Avant de devenir une boisson consommée mondialement, le thé était utilisé en Chine comme un médicament prescrit en cas de maux d’estomacs, de troubles de la vision, de maladies de la peau, etc. Il était alors mélangé avec des oignons, du gingembre, du citron et du sel. Si le thé que l’on boit aujourd’hui a une odeur et un goût plus agréables, il n’en a pas pour autant perdu ses propriétés médicinales et curatives. Des études scientifiques ont montré que le thé contient des polyphénols et d’autres composants qui peuvent réduire le risque de développer des maladies chroniques telles que le cancer, les maladies cardiovasculaires, l’arthrite et le diabète. Il est utile de savoir comment consommer cette boisson pour en tirer le plus d’avantages.
Bouilli ou infusé ?
La méthode de préparation a des conséquences sur les vertus. Le thé infusé est moins exposé à la chaleur que le thé bouilli. Avec l’infusion, on a une chaleur limitée et moins persistante qui aide à préserver les vitamines et à libérer des arômes plus subtils. Bouillir le thé tue les vitamines et altère les arômes mais permet d’avoir un liquide plus concentré, plus fort avec des propriétés antibactériennes. Cela permet aussi d’extraire plus de composants comme les anti-oxydants et certains polyphénols bénéfiques à la santé.
Avant ou après le repas ?
Cela dépend de l’objectif poursuivi. Si la personne souhaite perdre du poids ou faciliter sa digestion, boire du thé après le repas peut aider. Pris avant le repas, le thé réduit la sensation de faim, ce qui fait que la personne va manger moins. Propice quand on est en régime. Toutefois, pris juste avant ou juste après le repas, le thé peut empêcher l’absorption de certains nutriments contenus dans le repas. Ceci est spécialement vrai pour le fer.

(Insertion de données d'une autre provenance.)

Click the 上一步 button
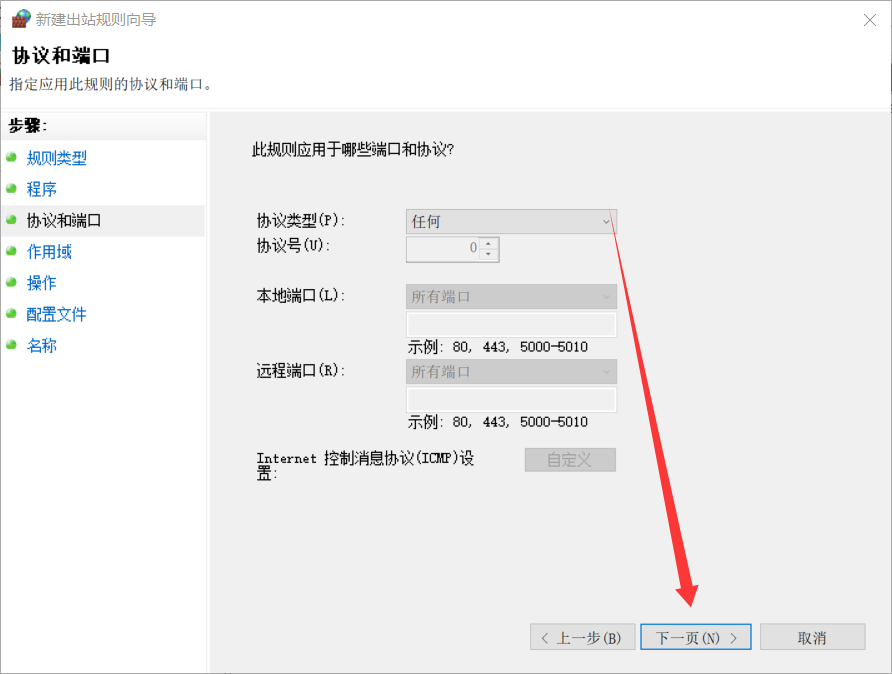Screen dimensions: 892x674 click(583, 637)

Les personnes anémiées ou souhaitant pleinement tirer profit d’un repas riche pour prendre du poids ou palier certaines carences doivent éviter le thé juste avant ou juste après le repas.
Enfin, thé ou café ?
Le thé et le café contiennent tous les deux de la caféine. Cette substance donne de l’énergie, favorise la concentration et peut réduire les risques de dépression. Toutefois, une trop grande quantité de caféine peut causer de l’agitation, de l’anxiété, de l’addiction et de l’insomnie. Comme le thé contient moins de caféine que le café, ces risques sont réduits chez les buveurs de thé. Aussi, alors que le café procure une soudaine poussée d’énergie, le thé prend plus de temps à agir mais aide à rester alerte plus longtemps. Enfin, le café et le thé sont tous les deux riches en antioxydants qui nettoient le corps de ses impuretés et réduisent les risques de cancers et maladies cardiaques.